DPR meminta PLN menjabarkan secara detail mengenai kajian sistem pembayaran dengan token listrik. Sofyan Basir dalam rapat tersebut berjanji akan segera menjawab pertanyaan DPR tersebut dengan detail secara tertulis.
Namun, penjelasan awal yang disampaikan, dia menduga ada pemahaman yang keliru tentang struk listrik prabayar yang diterima masyarakat.
"Kemungkinan masyarakat keliru memahami bahwa yang tercantum dalam struk adalah rupiah, padahal yang tercantum dalam listrik yang diperoleh adalah 'kWh', bukan 'rupiah' seperti top-up pulsa handphone," ujarnya.
Sofyan memberi contoh, masyarakat pelanggan golongan R-1 1.300 VA, membeli token listrik sebesar Rp100 ribu. Biaya administrasi yang dikenakan sebesar Rp1.600 sehingga biaya pembelian listrik sebesar Rp98.400.
Biaya pembelian listrik itu dikurangi biaya pajak penerangan jalan (PPJ) sebesar Rp2.306 sehingga menjadi Rp96.094. Dengan Rp96.094, pelanggan listrik 1.300 VA (tarif tenaga listrik 1.300 sebesar Rp1.352 per kWh) akan mendapatkan listrik sebesar 71,08 kWh.
Besaran 71,08 kWh inilah yang akan di-input ke meteran listrik lewat token 20 digit dan yang akan bertambah pada meteran adalah kWh, bukan rupiah.
"Dugaan keluhan beli Rp100 ribu mendapat listrik Rp70 ribu hanyalah karena salah persepsi," kata mantan dirut PT Bank Rakyat Indonesia Tbk.

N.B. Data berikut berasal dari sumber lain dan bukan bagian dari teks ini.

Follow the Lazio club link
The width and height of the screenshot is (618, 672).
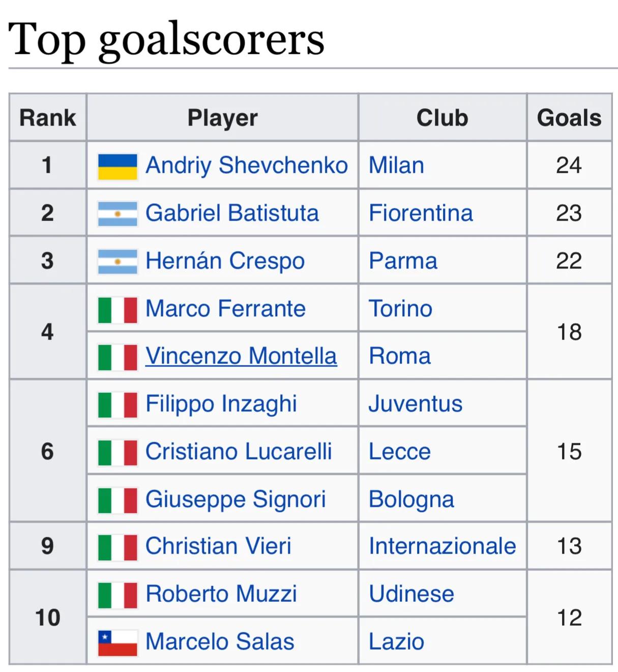[396, 642]
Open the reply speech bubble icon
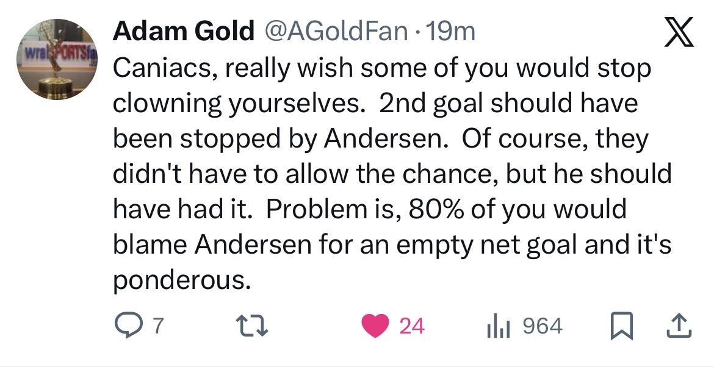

Sofyan menduga bahwa sebagian masyarakat beranggapan angka 70-an yang ada diperoleh di struk pembelian listrik sama dengan angka Rp70 ribu, padahal yang sebenarnya adalah angka kWh yang didapat dari pembelian listrik.
"Seolah-olah ada mafia yang mengambil Rp30 ribu," kata dia.
Dalam kesempatan berbeda, Head of Commercial Division PT PLN, Benny Marbun juga menegaskan, membeli pulsa listrik berbeda dengan pulsa telepon.
"Berulang kali di media massa sampaikan ke publik informasi yang perlu diluruskan hal listrik prabayar. Boleh jadi ada info yang didapat perlu diklarifikasi," ujarnya.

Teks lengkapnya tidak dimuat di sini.